В часовне всю службу издали на нее зарился и после того не раз взглядывал на красавицу. Думал даже: «Не Фленушке чета, сортом повыше!» Но не заговори про Дуню мать Таисея, так бы это мимо мыслей его и пролетело, но теперь вздумалось ему хорошенько рассмотреть посуленную игуменьей невесту, а если выпадет случай, так попытать у ней ума-разума да приглядеться, какова повадка у красавицы.
— А как же насчет читалки-то? — спросил Петр Степаныч, желая свести Таисею на иной разговор.
— Дело слажено, — ответила мать Таисея. — Готова, сударь мой, готова, седни же отправляется.
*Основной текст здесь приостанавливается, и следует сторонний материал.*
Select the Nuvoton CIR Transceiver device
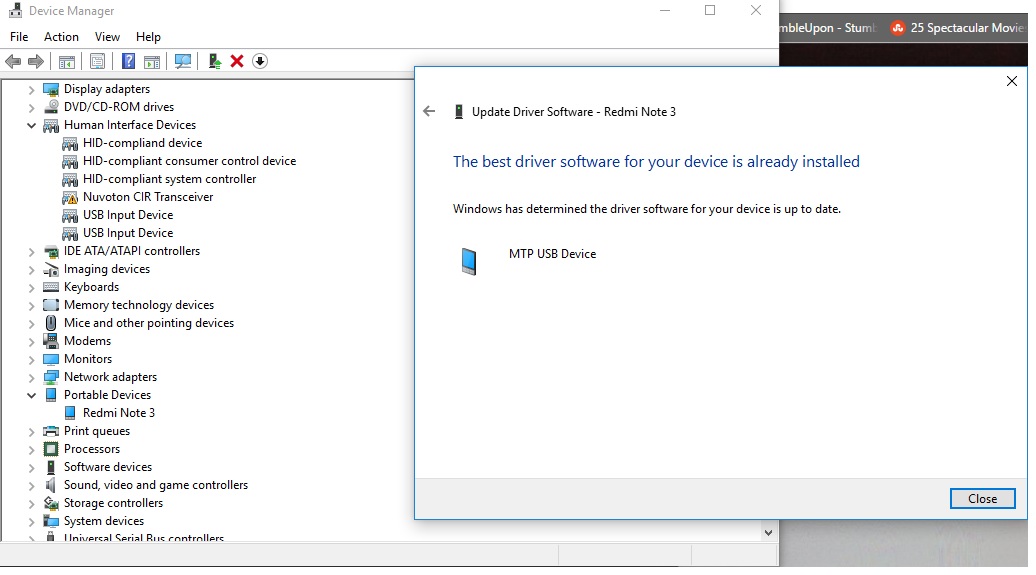 (148, 197)
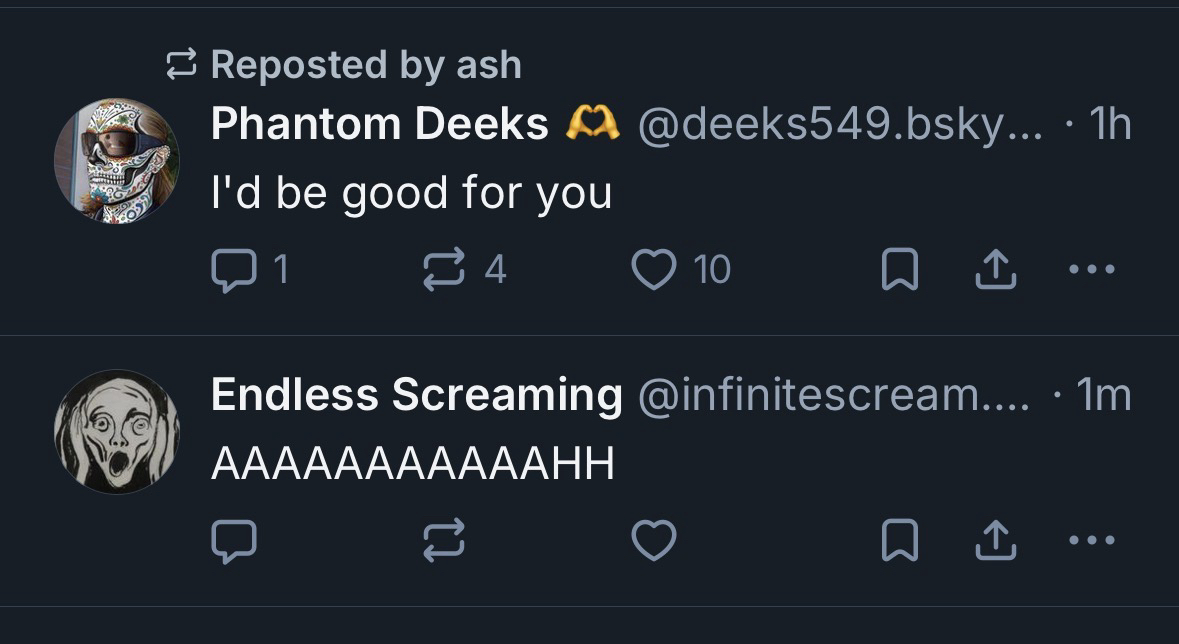Open Phantom Deeks' skull avatar

pos(117,160)
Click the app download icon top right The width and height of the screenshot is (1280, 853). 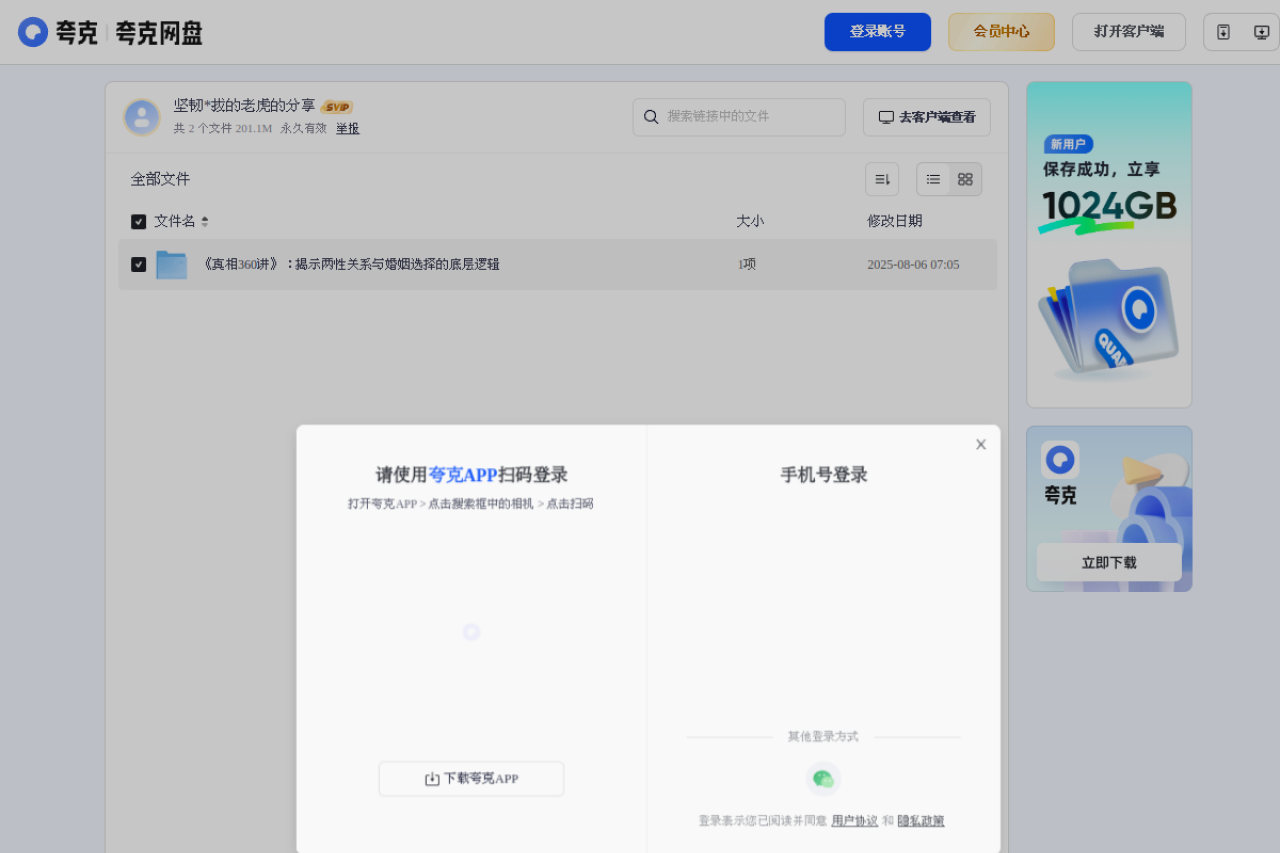click(x=1222, y=31)
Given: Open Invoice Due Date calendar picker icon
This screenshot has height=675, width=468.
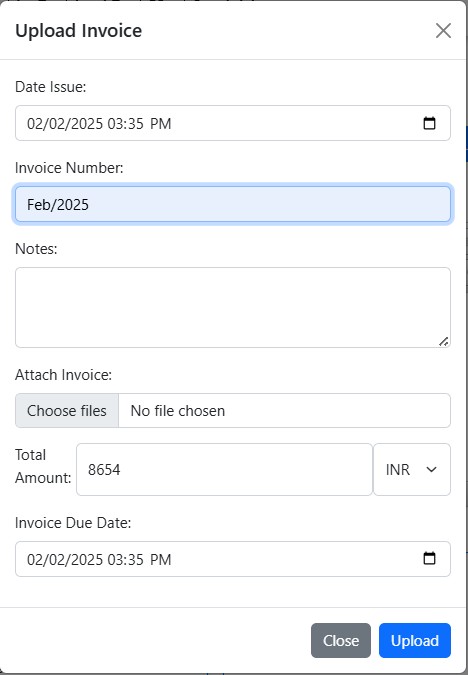Looking at the screenshot, I should point(429,558).
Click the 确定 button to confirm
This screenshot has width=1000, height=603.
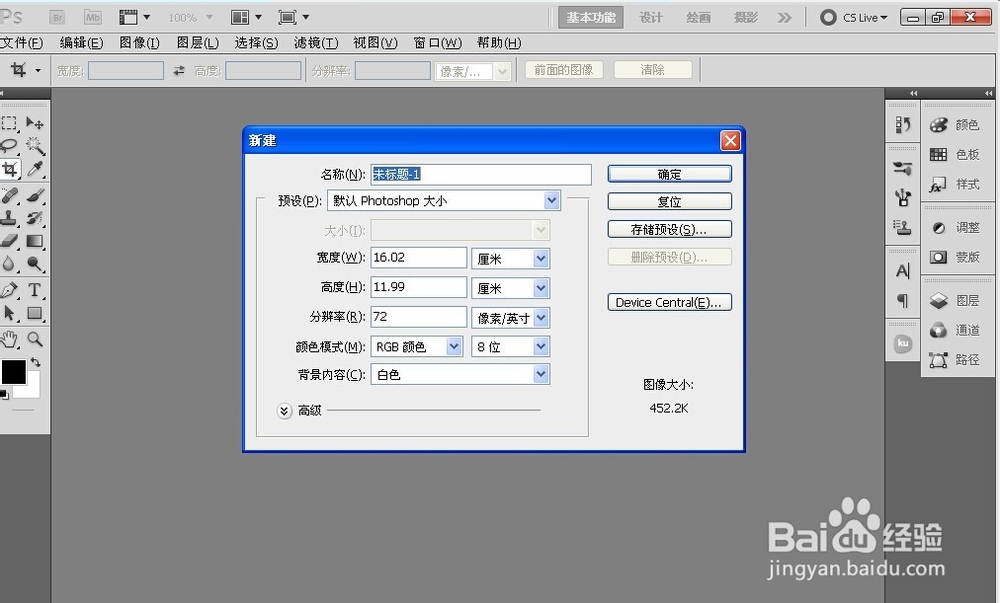669,173
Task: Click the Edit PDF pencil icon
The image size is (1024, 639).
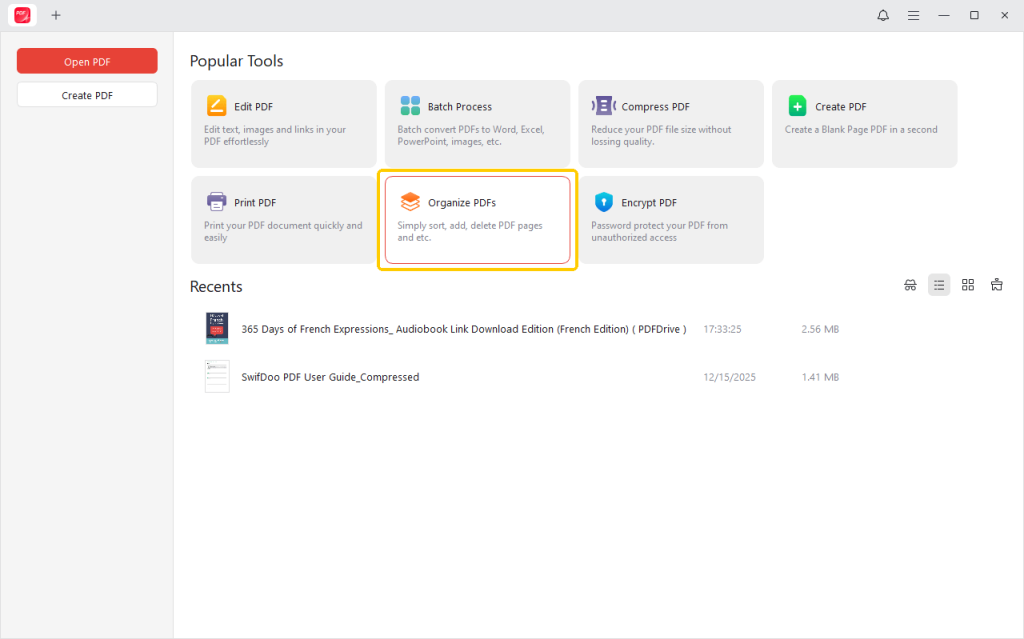Action: click(x=216, y=106)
Так матушка Манефа решила… На отправку деньжонок бы надо, Петр Степаныч. Покучиться хоть у ней же, у матушки Манефы. Она завсегда при деньгах, а мы, убогие, на Тихвинскую-то больно поиздержались.
— Сколько надо? — спросил Самоквасов, раскрывая бумажник.
— Да рубликов бы десятка полтора али два, а если милость будет, так и побольше. Надо справить девицу по-хорошему. Каков дом, такова и обрядня[214], а она вишь в какой дом-от поступает, — прищурясь и с сладкой улыбкой глядя на туго набитый бумажник Петра Степаныча, говорила мать Таисея. Так блудливый, балованный кот смотрит на лакомый, запретный кус, с мягким мурлыканьем ходя тихонько вокруг и щуря чуть видные глазки.
— Извольте получать, — сказал Самоквасов, положив на стол три красненьких и пододвинув их рукой к игуменье.